Looking at the bigger picture, I believe that the axle ratio that your Jeep has is more of a problem than the 2.03:1 low range in your Dana 20. You’re asking a lot of that small engine with the 2.73 axle gears, especially if you have larger than stock tires. With 31-inch tires I’d be looking for some 3.73 axle gears, with 33s maybe some 4.10 to 4.56 gears, and with 35s maybe some 4.88 to 5.38 gears. The T-14 has a somewhat acceptable 3.10:1 First gear ratio, so I don’t think you really need a transmission swap.

With the Dana 20 and 2.73 axle gears, your Jeep likely has less than stellar on-road performance and a pathetic crawl ratio of about 17:1. This probably causes all sorts of stalling and smoked clutch moments when navigating steep technical climbs off-road. Switching to the 2.46:1 low range gears would only get you a crawl ratio of about 21:1. Going with the TeraFlex 3.15 low range gears would get you a crawl ratio of about 27:1. A change to 4.10 axle gears would get you to a crawl ratio of about 26:1, and improve all-around performance both on- and off-road.
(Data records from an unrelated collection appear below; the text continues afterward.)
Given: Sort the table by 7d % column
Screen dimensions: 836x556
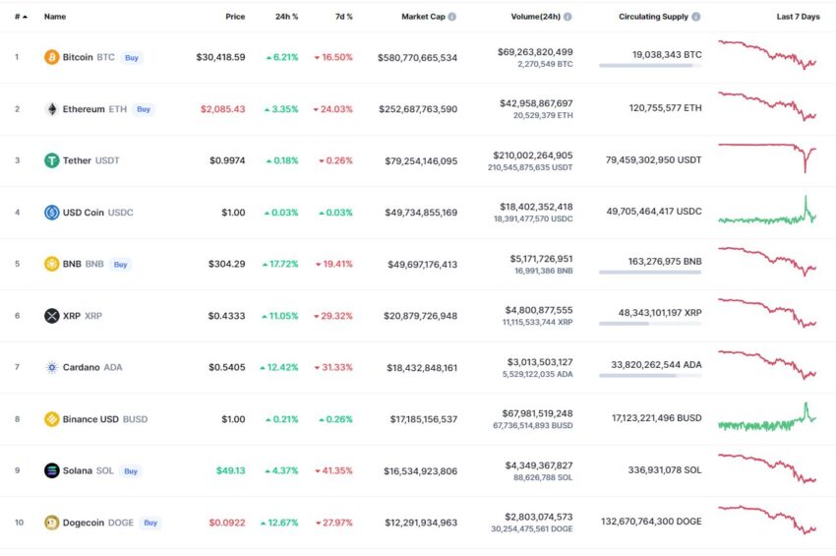Looking at the screenshot, I should (344, 17).
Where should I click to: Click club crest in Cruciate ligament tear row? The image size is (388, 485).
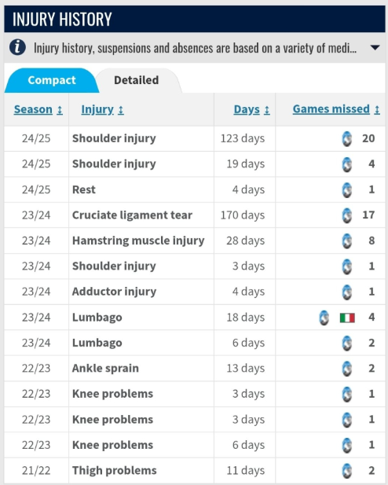(347, 215)
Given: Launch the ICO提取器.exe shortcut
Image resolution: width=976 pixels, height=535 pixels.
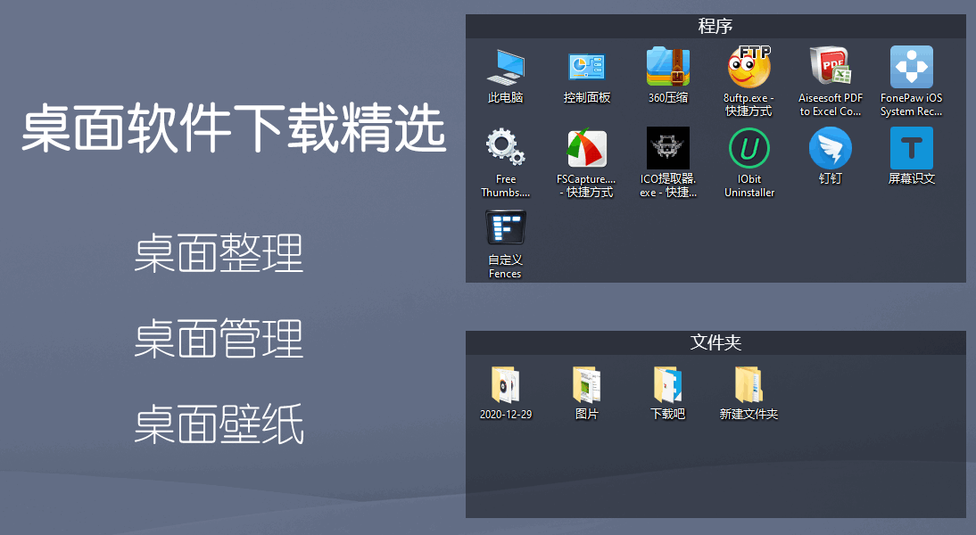Looking at the screenshot, I should [667, 147].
Given all of these options, my choice would be to go for the axle gear swap. Unfortunately, no one I know of currently manufactures aftermarket gearsets for the Dana 27 front axle. However, you can regularly find them used on eBay (ebay.com) and on other old Jeep specific websites. Also, Herm the Overdrive Guy (hermtheoverdriveguy.com) offers affordable used and NOS ring and pinion gears for the Dana 27, as well as for other older Jeep axles.

JK Unlimited Up Fit

Will LT255/80R17 tires fit my stock Jeep JK Rubicon Unlimited?
@dishboyjoe
Via Instagram @cappaworks

In most cases, you can up-fit tires on your Jeep one to two sizes without much or any rubbing. In this case, the ’07- current Jeep Wrangler Rubicon models, including the Unlimited, come from the factory with LT255/75R17 tires. These tires measure out to 32.1 inches tall, have a section width of 10 inches on a 7-inch wide wheel, and have a tread width of 8.2 inches. The LT255/80R17 tires measure in at 33.3 inches tall, have a matching section width of 10 inches on a 7-inch wide wheel, and have a 7.1-inch tread width. They are only a little more than 1-inch taller than your factory tires and are about the same width overall. You should be able to fit them on your Jeep on your stock wheels without a problem.

JK Dana 30 Survival

Is a 4.10:1 ratio gear too much for a factory Dana 30 front axle? I have Jeep JK that is currently on 33-inch tires, but I want to get it lifted and install 35-inch tires. I don’t do any off-roading.
@gentle_big_benny_boy
Via Instagram @cappaworks

Because it sounds like this is a street-only rig, I can’t even imagine that you’ll have any issues. The Dana 30 front axle and 4.10:1 ratio gears will survive just fine. However, you might consider some heavy-duty aftermarket ball joints. The stock ball joints have been known to wear out more quickly when combined with larger tires. Companies such as Dynatrac (dynatrac.com) and Synergy Manufacturing (synergymfg.com) offer heavy-duty aftermarket ball joints. The Dynatrac parts are even completely rebuildable.

If you do decide to take it off-road, I believe that the 35-inch tires are about at the operational tire size limit of the Dana 30. Both the JK Dana 30 and Dana 44 front axle housings are notorious for bending under 35-inch or bigger tires. Compounded low-range gearing and bigger tires increases the strain on the Dana 30 internals. To keep everything alive, you’ll want to drive sanely when off-road with this combo.